## ASSIGNMENT
Whenever a line in the entries below contains "Facebook", copy that line.
───── RAW DATA ─────
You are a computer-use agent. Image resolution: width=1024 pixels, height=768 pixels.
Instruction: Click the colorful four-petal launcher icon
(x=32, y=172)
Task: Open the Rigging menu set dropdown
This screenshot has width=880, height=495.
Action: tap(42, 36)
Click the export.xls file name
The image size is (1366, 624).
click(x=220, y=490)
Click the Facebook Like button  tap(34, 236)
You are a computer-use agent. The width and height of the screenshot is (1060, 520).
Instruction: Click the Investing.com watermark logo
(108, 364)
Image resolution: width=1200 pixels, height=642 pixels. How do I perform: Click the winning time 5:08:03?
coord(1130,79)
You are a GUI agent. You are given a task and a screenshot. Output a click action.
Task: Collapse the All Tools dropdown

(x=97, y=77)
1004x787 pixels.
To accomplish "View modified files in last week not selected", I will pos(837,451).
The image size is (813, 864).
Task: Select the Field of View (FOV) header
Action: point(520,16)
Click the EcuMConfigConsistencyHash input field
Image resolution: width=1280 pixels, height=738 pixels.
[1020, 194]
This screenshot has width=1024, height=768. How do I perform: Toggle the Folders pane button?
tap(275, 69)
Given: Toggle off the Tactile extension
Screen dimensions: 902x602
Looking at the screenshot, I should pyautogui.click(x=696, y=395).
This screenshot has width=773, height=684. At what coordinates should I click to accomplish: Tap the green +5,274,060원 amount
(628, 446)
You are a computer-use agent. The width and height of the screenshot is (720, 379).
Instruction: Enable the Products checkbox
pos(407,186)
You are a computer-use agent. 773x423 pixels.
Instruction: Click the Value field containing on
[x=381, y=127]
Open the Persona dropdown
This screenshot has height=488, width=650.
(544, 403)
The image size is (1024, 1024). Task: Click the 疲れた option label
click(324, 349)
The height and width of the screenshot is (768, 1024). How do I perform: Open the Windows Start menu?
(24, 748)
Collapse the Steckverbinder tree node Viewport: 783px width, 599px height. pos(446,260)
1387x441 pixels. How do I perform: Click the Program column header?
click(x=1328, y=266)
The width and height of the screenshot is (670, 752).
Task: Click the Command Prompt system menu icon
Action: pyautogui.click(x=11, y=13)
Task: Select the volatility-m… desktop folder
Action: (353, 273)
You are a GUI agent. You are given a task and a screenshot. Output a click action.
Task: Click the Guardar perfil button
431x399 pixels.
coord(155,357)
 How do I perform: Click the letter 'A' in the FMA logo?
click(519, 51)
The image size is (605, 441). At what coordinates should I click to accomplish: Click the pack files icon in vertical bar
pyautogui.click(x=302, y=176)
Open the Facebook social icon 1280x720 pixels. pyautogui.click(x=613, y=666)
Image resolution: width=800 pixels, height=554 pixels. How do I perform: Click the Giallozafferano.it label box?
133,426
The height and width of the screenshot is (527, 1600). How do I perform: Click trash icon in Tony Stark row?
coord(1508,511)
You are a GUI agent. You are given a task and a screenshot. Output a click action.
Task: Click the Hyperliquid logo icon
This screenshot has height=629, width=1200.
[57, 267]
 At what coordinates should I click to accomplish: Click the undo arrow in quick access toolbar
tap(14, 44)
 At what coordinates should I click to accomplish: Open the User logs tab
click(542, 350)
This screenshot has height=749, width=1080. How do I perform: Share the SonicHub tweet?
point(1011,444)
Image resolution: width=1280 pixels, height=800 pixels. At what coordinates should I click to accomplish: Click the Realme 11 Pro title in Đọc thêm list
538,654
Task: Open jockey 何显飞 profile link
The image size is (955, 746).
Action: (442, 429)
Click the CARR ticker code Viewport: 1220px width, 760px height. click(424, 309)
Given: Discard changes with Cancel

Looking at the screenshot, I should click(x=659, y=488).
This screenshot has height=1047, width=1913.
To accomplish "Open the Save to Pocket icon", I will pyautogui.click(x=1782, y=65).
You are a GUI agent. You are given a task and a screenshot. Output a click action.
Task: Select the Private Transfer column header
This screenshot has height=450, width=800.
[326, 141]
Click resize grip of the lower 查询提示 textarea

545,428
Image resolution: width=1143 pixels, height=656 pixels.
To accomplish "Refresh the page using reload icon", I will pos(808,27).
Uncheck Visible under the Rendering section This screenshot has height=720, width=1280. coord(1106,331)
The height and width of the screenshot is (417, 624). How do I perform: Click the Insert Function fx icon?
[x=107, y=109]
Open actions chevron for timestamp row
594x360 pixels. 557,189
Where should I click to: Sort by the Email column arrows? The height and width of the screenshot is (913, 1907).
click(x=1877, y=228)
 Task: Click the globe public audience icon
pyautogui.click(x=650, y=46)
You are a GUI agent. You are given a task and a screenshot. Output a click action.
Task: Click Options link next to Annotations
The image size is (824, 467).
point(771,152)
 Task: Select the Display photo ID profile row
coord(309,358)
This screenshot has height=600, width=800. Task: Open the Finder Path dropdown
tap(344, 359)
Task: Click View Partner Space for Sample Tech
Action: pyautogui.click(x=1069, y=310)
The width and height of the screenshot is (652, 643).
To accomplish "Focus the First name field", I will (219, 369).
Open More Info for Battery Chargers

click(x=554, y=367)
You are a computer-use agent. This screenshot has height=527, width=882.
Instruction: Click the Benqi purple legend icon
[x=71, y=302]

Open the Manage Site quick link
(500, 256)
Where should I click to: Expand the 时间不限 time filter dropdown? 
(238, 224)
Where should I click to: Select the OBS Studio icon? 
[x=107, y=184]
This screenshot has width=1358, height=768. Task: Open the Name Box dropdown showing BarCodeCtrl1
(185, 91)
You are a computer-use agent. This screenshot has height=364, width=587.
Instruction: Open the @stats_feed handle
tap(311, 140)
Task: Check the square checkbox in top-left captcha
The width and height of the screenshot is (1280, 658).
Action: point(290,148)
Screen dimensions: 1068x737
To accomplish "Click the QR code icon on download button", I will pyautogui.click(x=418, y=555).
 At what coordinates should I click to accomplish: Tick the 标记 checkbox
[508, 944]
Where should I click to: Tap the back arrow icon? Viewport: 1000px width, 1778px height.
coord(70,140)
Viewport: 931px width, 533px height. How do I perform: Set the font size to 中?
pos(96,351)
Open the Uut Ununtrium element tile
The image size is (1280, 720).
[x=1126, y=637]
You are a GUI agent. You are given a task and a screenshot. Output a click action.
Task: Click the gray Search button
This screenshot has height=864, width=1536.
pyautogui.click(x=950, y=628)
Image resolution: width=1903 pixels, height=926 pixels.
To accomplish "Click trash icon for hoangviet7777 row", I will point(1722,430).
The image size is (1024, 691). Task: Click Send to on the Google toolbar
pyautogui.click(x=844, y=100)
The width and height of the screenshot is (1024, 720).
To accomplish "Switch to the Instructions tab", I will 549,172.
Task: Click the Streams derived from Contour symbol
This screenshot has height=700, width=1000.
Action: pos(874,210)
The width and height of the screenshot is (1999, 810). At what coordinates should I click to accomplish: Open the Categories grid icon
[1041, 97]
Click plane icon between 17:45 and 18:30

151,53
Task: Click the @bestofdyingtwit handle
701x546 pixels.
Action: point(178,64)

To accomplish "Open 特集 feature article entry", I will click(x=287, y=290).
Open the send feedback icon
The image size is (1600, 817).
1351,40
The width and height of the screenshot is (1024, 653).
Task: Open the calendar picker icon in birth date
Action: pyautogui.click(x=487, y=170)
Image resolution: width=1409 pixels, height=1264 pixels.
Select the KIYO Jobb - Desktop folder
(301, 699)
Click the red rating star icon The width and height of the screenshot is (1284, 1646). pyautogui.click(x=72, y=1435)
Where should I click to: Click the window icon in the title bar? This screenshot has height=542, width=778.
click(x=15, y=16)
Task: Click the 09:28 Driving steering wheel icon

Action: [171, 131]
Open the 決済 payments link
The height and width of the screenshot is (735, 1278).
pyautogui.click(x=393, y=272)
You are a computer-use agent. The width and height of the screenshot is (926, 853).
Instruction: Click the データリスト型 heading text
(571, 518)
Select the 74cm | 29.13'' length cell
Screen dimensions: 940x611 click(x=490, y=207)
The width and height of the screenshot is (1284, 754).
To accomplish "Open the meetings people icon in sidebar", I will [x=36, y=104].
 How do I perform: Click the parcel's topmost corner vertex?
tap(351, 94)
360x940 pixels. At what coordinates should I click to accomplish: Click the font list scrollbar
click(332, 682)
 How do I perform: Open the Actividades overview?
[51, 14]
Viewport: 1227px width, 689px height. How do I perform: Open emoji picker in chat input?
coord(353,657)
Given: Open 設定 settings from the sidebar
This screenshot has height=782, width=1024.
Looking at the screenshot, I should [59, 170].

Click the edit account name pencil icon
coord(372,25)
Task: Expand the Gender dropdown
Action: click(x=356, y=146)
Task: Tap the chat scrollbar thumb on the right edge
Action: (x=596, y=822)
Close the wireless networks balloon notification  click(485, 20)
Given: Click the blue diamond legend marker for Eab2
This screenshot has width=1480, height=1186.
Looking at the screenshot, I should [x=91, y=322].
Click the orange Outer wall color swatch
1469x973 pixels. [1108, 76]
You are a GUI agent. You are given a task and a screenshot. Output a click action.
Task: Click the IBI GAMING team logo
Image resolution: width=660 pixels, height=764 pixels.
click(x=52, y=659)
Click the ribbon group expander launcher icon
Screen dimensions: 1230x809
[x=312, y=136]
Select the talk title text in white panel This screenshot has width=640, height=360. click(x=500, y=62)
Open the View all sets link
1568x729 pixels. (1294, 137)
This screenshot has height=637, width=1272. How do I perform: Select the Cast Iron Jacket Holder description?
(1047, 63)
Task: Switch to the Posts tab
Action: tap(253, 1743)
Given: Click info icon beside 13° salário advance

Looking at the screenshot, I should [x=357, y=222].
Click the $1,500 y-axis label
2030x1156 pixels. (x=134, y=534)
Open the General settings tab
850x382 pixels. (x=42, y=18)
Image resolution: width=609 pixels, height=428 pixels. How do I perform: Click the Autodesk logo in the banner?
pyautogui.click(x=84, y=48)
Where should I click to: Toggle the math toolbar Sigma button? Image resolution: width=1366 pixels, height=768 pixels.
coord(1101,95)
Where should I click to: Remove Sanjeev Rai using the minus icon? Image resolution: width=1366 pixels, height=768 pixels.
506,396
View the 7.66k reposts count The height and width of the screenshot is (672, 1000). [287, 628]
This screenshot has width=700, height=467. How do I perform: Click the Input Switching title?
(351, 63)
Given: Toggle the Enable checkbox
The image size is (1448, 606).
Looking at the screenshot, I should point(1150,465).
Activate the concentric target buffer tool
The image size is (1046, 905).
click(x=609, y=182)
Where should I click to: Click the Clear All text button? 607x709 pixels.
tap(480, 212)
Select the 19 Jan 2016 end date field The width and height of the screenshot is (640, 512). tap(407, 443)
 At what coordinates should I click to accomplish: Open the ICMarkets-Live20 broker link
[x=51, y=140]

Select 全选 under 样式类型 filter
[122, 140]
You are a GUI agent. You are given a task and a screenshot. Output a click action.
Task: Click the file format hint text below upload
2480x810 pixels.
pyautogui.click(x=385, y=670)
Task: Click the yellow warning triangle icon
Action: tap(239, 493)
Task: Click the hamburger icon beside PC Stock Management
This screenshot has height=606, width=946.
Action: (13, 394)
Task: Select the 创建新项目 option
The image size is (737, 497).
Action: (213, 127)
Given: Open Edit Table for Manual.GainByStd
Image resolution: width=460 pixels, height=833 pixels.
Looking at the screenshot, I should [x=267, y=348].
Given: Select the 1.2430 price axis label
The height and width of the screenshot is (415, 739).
─────
## EXPECTED OUTPUT
Click the Facebook Like button  tap(34, 236)
Open the Facebook social icon 1280x720 pixels. pyautogui.click(x=613, y=666)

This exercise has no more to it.